CASE Construction Equipment brought the Dire States tour to Washington, D.C., for Infrastructure Week 2014, a series of events designed to “explore emerging solutions, innovative approaches and best practices being developed nationwide to modernize aging infrastructure.”
Held May 12-16, the weeklong events were planned and organized by a coalition of organizations that includes the Metropolitan Policy Program at Brookings, the U.S. Chamber of Commerce, the National Association of Manufacturers (NAM), Building America’s Future and the Council on Competitiveness. The week coincided with the rollout of the U.S. Senate’s Committee on Environment & Public Works’ MAP-21 Reauthorization Act and the U.S. Chamber’s Business Plan for Infrastructure
“Enacting long-term federal funding is critical and we support these efforts on a national level to enact a bill that ensures that the Highway Trust Fund remains funded,” said Jim Hasler, vice president – CASE Construction Equipment, North America. “It’s equally important that we work with and identify new methods for state and local governments to fund important transportation, public works, energy, utility and highway projects. National Infrastructure Week reflects that spirit and has helped amplify the groundswell of support for infrastructure funding and development.”

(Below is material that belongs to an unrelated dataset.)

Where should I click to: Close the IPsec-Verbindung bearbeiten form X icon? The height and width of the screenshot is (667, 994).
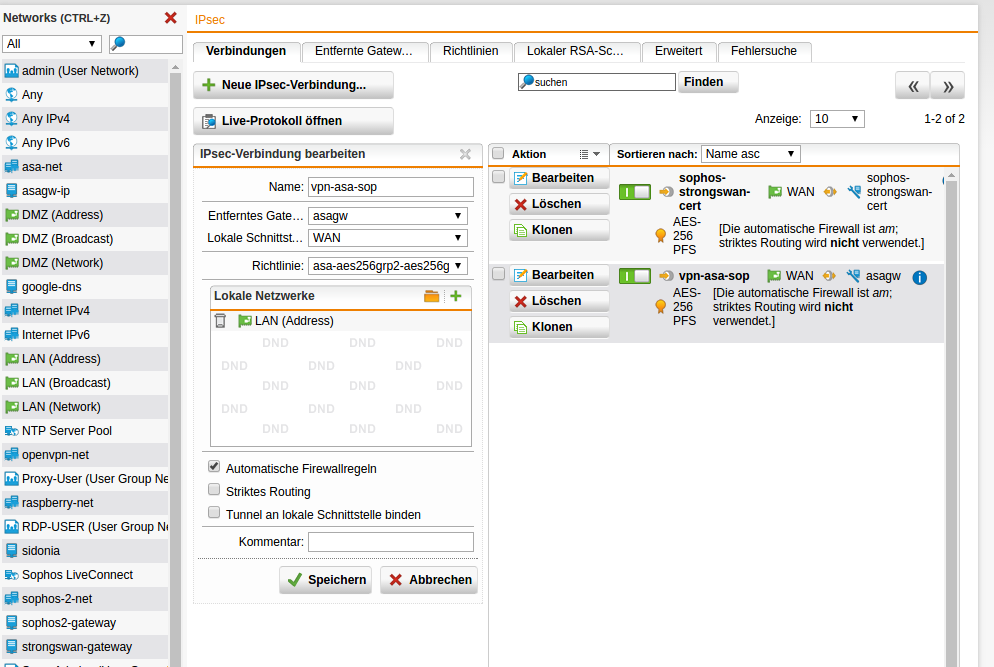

The first wave of the Dire States tour featured author and infrastructure expert Dan McNichol traveling the country in a ’49 Hudson that is as “old, rusty and energy defunct” as America’s infrastructure to raise awareness to the issue. Moving forward, Dire States will work on specific initiatives throughout the country aimed at bolstering local infrastructure development.
“That was an important part of our time in Washington, D.C. – identifying new ways that we can energize the discussion at the local level while also supporting the need to fix the Highway Trust Fund,” said Brian Weisbaum, project manager for Dire States and dealer marketing manager, CASE Construction Equipment. “State and local governments can complement federal funding with initiatives of their own to not only maintain the existing infrastructure that is in place, but also take it to the next level and build infrastructure that has a positive impact on the community.”